Your objective: Since pictures are not part of the copy, please output only the lines from the one with "1270x952 pixels. Task: Open" through the end of the data below, exactly as written.

[Dataset entries]
<<<<

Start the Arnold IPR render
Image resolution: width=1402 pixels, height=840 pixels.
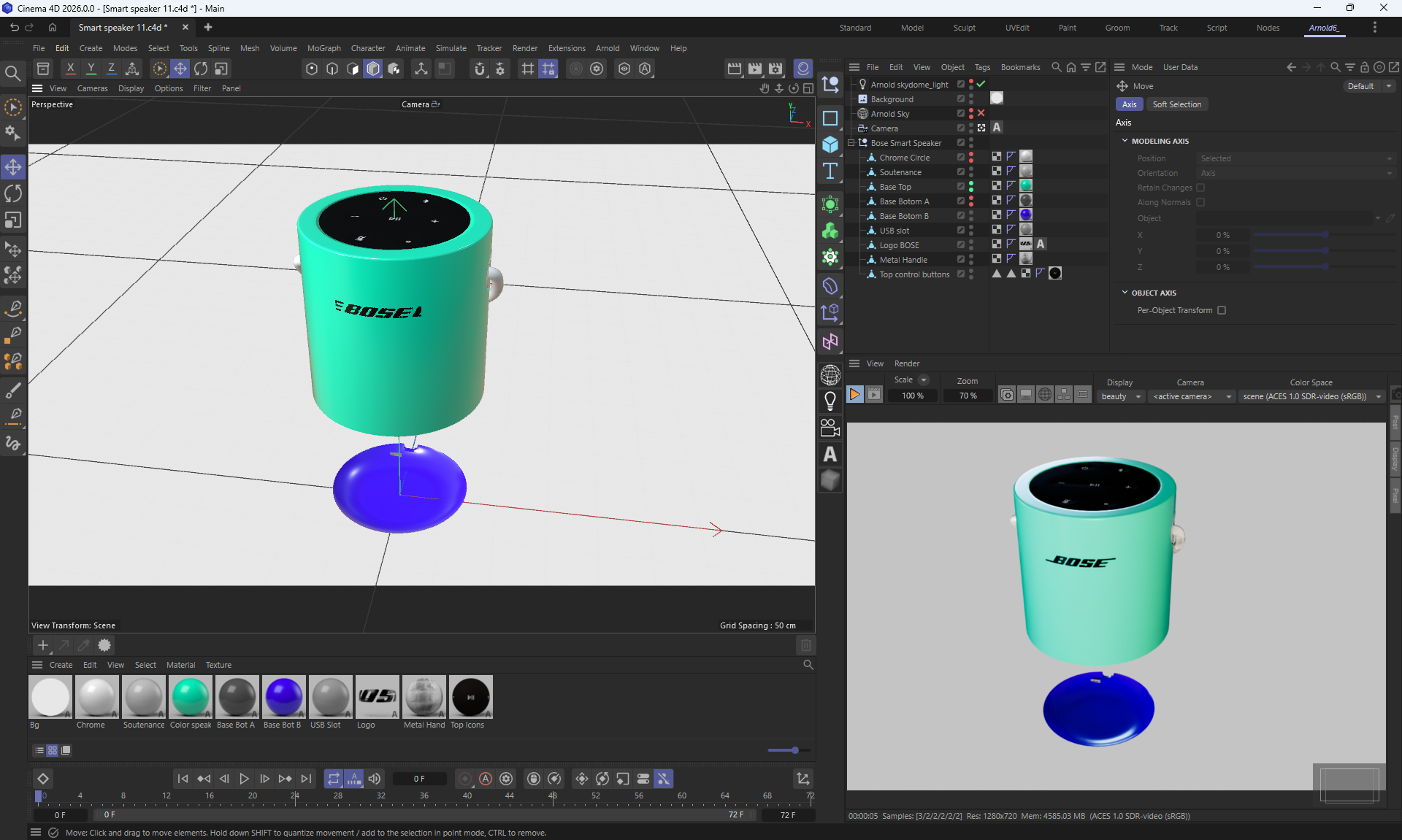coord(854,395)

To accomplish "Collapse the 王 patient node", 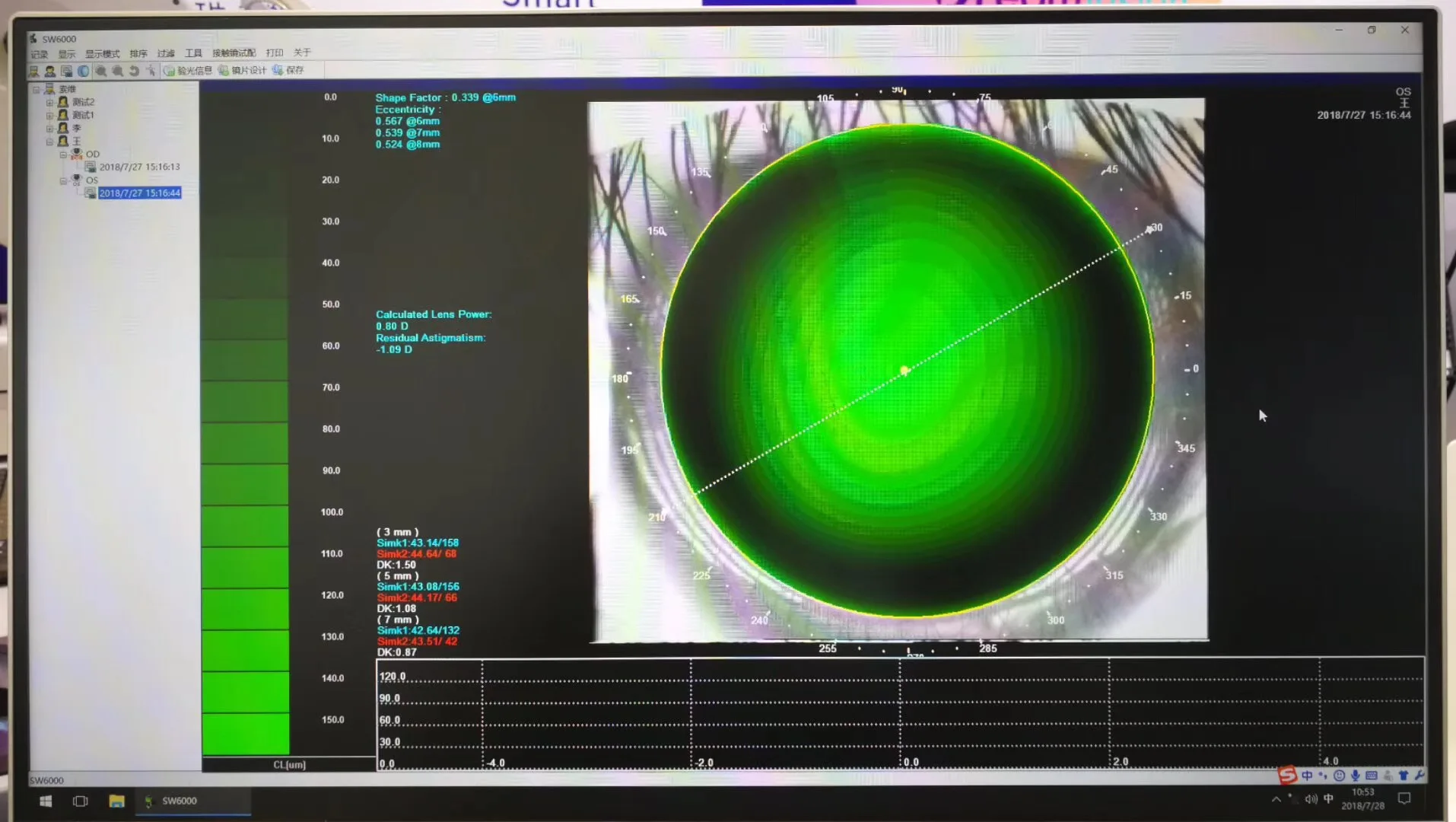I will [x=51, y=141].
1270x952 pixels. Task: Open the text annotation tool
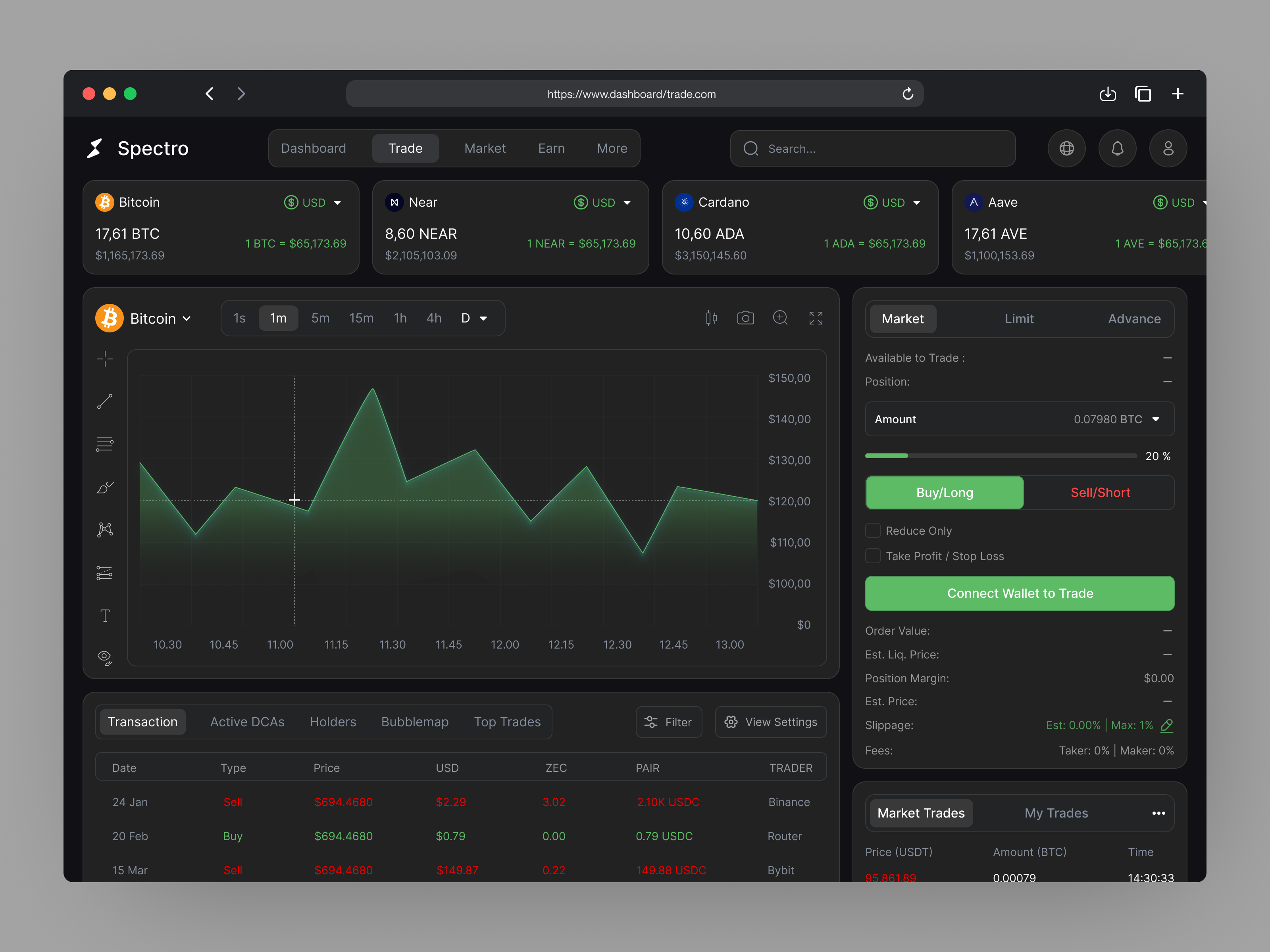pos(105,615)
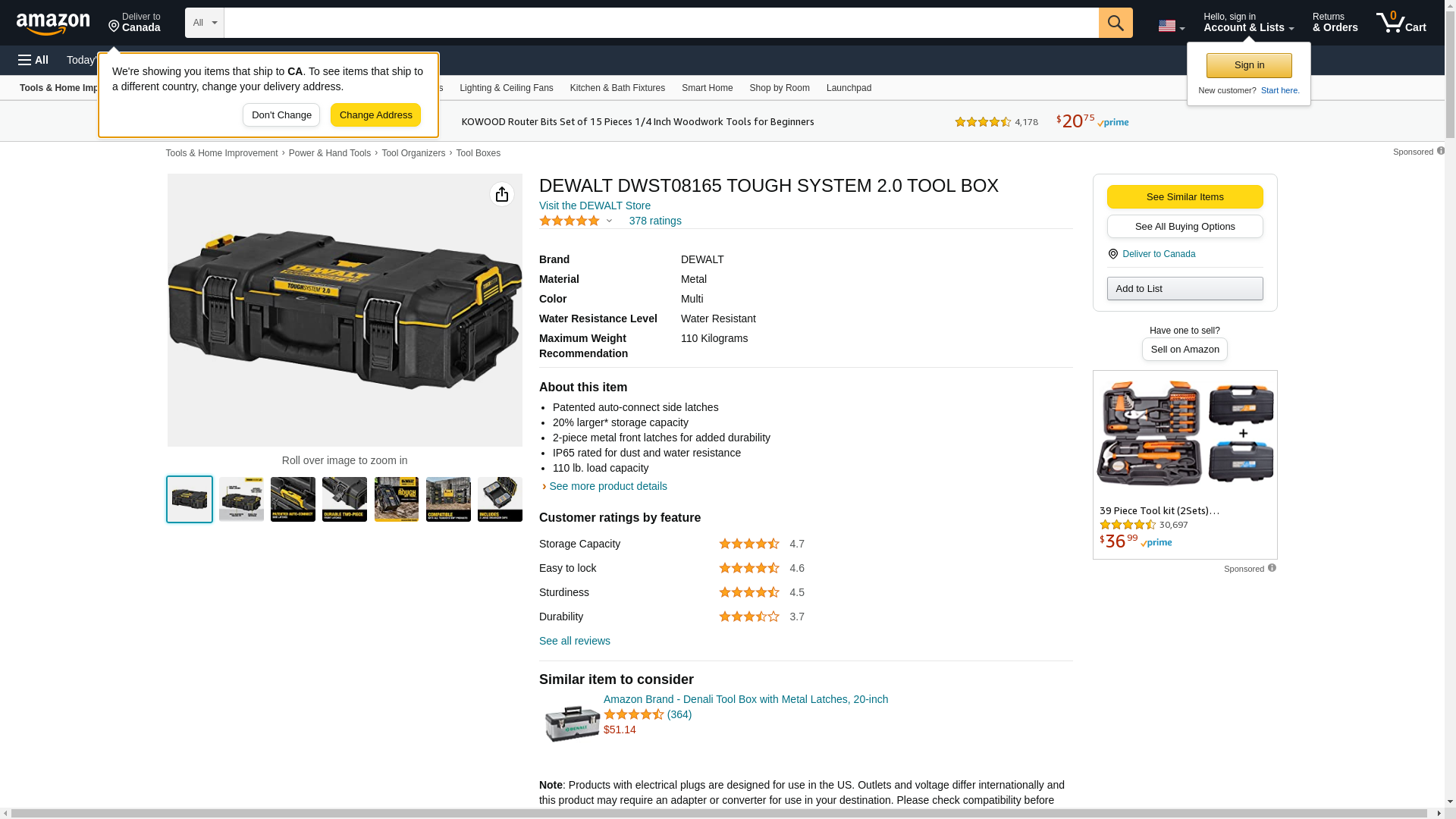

>>>>

Answer for the task:
1270x952 pixels. Task: Open the text annotation tool
pos(105,615)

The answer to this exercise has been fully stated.